There’s a rule that most Monopoly players don’t know about, which we remember a cousin telling us about when we were but a wee lad. The rule states that if someone opts not to purchase an available property after landing on it, then it is auctioned off to the highest bidder. Not having ever played with the rule, it came as a shock to us, but once accustomed to it, it becomes immediately evident just how much the rule adds to an otherwise straightforward game. Critical Miss talks about the rule and why early Monopoly players chose not to keep using it, resulting in a Monopoly rule-set passed down verbally that doesn’t even acknowledge the rule’s still right there in the instructions.

We, gamers as we are, might think a game featuring lots of inter-player shafting is superior to one without. But Monopoly is, and always was, played not by gamers, but by families; and inter-player shafting is liable to cause all sorts of upset… Somewhere along the line someone said, “Let’s just leave out that stupid auction rule; we’ll have much more fun that way.” …parents want to play a crippled game of Monopoly because they’re too scared to teach their children how to deal with interpersonal conflict…

It’s a solid theory of why the auction rule vanished from the Monopoly hive-mind, but if it’s accurate, it says a lot more about American parenting and culture than it does about protecting fragile young emotions from the evils of board game strategy. That’s because the kind of inter-player shafting that can result from something like Monopoly’s auction rule is highly prevalent in European board games, which unlike their American counterparts, are based less on chance and more on player skill and strategy. The reason board-game enthusiasts love games like Settlers of Catan, for example, is because European board games almost always have some degree of player interaction, while typical games of Monopoly are mostly about rolling dice hoping to get lucky. There’s no skill in the latter, whereas the former requires haggling, player manipulation, and in most games, a degree of bluffing.

The dumbing down of American board games may make little children less apt to cry because they can quicker learn to understand how chance screwed them versus getting screwed by their own family, but how much of that attitude results in American children growing up with incredibly thin skin? Much like how Europeans don’t put up metal guard rails on the side of every mountain road, European board games don’t coddle their players, and instead teach them how to survive in a world of danger.

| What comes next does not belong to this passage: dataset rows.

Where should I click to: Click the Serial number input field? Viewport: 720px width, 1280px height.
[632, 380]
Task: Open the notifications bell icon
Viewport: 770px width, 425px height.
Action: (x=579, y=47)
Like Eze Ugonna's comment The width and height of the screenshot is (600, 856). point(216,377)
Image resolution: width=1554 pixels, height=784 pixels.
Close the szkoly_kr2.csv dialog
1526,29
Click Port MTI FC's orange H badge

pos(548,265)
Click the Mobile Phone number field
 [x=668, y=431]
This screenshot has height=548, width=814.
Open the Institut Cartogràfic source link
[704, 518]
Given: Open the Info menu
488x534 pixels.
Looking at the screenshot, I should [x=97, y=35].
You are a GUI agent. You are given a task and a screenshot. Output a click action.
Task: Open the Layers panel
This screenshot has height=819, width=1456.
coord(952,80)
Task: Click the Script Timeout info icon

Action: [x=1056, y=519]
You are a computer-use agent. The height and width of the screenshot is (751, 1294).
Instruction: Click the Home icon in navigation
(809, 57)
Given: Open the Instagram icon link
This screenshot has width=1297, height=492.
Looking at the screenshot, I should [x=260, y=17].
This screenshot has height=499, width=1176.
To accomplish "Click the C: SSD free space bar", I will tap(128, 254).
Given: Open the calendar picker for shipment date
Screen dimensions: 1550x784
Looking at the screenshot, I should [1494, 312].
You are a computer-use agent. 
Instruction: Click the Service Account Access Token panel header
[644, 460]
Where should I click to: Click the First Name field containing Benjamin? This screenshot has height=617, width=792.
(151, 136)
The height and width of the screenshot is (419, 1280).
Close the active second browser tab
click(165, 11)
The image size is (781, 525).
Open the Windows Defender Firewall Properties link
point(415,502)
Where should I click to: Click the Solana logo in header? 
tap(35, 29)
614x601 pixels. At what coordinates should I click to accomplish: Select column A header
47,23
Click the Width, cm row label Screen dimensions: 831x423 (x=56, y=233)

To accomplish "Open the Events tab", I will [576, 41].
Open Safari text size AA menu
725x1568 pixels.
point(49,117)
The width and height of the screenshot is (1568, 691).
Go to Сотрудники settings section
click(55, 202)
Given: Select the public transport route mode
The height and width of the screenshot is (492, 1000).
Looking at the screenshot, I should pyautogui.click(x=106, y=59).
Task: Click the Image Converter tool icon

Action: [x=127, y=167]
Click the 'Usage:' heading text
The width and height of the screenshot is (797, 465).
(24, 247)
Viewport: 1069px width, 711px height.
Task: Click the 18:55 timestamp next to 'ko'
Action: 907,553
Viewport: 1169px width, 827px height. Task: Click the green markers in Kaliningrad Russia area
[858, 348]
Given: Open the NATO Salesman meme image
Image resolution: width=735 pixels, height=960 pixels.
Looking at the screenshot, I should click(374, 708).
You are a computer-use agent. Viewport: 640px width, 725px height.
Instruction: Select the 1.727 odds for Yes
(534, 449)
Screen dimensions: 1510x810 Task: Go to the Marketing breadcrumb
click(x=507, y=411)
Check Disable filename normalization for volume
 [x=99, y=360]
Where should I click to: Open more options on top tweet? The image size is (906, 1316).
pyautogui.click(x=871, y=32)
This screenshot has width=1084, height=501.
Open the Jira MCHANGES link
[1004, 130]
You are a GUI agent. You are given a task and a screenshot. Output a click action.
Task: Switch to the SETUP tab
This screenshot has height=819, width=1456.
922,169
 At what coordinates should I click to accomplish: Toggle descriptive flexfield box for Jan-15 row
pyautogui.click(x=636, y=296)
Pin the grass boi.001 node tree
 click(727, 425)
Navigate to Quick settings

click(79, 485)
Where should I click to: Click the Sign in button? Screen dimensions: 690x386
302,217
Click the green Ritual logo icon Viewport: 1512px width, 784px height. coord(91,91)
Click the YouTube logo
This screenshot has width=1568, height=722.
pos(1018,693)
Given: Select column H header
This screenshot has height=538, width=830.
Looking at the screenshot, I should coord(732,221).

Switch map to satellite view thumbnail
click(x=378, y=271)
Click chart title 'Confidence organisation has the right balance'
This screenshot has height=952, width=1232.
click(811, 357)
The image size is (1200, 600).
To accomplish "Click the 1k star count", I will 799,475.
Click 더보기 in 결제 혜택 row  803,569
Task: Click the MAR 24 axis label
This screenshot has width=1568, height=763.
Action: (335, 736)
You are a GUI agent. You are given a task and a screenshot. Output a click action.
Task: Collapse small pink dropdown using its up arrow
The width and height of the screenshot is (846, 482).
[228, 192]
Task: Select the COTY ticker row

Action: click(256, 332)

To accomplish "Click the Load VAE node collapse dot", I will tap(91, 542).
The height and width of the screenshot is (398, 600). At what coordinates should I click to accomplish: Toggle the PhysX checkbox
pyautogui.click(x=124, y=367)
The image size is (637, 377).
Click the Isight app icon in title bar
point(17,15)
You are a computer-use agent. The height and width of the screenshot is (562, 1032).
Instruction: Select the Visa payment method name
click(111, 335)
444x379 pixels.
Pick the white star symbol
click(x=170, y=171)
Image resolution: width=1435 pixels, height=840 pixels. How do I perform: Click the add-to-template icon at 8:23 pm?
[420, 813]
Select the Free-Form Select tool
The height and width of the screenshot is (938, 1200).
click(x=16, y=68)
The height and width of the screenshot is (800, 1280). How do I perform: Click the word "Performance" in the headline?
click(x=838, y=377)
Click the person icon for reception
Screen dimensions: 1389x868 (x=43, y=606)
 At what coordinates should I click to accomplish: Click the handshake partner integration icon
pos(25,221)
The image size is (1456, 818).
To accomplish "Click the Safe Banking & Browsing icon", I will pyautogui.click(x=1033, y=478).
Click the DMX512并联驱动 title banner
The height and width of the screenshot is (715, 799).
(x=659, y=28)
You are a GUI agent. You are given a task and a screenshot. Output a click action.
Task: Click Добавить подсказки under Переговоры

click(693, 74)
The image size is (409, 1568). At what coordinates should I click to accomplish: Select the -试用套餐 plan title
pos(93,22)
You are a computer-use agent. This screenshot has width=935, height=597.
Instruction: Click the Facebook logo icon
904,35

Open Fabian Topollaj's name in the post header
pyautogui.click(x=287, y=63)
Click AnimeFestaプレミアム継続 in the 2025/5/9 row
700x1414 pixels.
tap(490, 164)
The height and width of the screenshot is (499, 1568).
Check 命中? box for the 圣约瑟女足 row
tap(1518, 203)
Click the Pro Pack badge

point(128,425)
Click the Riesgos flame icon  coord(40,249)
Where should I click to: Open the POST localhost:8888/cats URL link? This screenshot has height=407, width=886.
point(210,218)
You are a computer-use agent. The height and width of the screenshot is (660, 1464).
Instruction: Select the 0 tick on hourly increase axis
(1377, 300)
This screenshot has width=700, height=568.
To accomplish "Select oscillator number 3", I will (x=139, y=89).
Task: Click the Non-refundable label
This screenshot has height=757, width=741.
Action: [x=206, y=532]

Even if a few crying sessions happen at an early age due to being screwed out of some play-money in a board game, Nietzsche’s rule is apt, here. “That which does not kill us makes us stronger.”

There’s a difference between protecting our children and teaching them how to survive, let alone teaching them the difference between friendly competition and familial loyalty. Suffice to say, if removing Monopoly’s auction rule was an intentional dumbing down of the game just to keep a bunch of whiny youngsters happy, then it seems we’ve been on a slippery slop of poor parenting for quite a long time, considering the game is over 100 years old.1


  1. It’d be interesting to know when exactly the auction rule fell out of fashion in the 20th century. We suspect it wasn’t in the early years of the game, and probably didn’t happen until sometime in the second-half of the century.